Brief: Give the data again exactly as it appears, excluding any pictures.

__________________________________________________

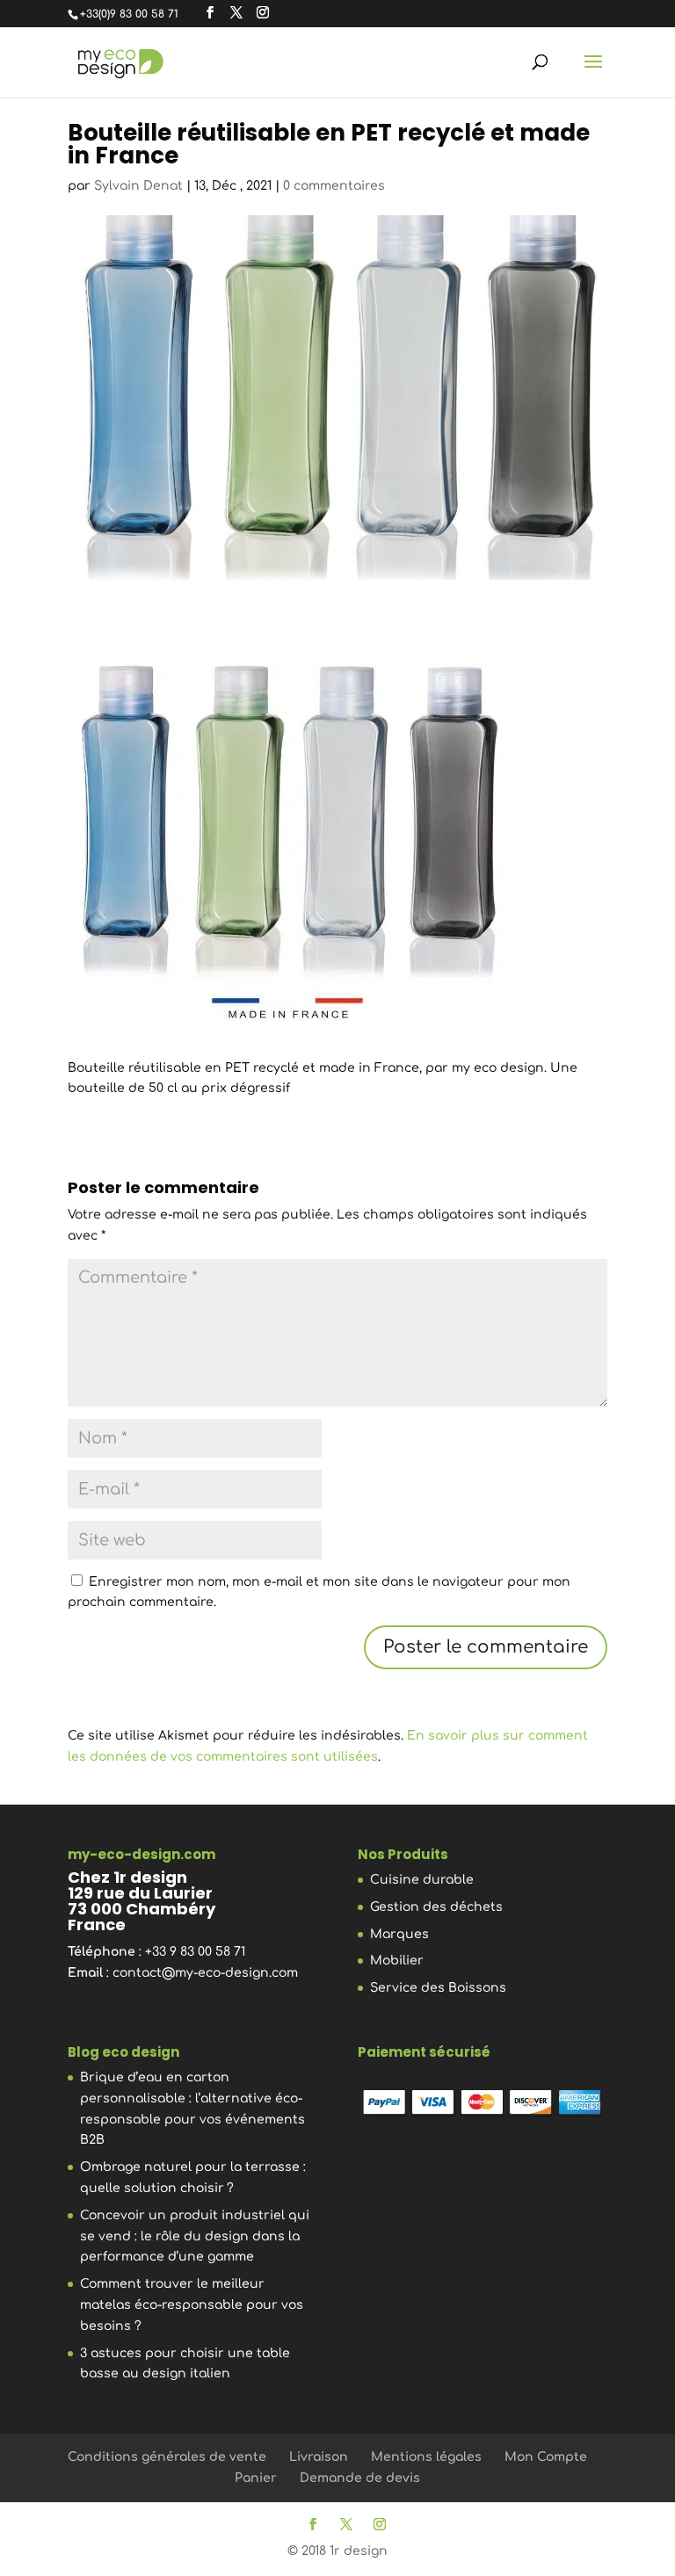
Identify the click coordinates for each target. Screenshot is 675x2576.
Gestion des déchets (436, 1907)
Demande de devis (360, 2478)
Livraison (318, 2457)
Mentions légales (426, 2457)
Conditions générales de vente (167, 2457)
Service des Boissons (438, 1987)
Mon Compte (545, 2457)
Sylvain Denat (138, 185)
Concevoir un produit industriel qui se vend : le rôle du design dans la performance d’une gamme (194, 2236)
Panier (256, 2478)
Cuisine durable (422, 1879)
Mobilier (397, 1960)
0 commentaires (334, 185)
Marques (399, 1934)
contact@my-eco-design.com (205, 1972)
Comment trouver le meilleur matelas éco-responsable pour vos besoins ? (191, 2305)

__________________________________________________

Expected output:
Identify the click coordinates for each target. Screenshot is 675x2576.
Gestion des déchets (436, 1907)
Demande de devis (360, 2478)
Livraison (318, 2457)
Mentions légales (426, 2457)
Conditions générales de vente (167, 2457)
Service des Boissons (438, 1987)
Mon Compte (545, 2457)
Sylvain Denat (138, 185)
Concevoir un produit industriel qui se vend : le rôle du design dans la performance d’une gamme (194, 2236)
Panier (256, 2478)
Cuisine durable (422, 1879)
Mobilier (397, 1960)
0 commentaires (334, 185)
Marques (399, 1934)
contact@my-eco-design.com (205, 1972)
Comment trouver le meilleur matelas éco-responsable pour vos besoins ? (191, 2305)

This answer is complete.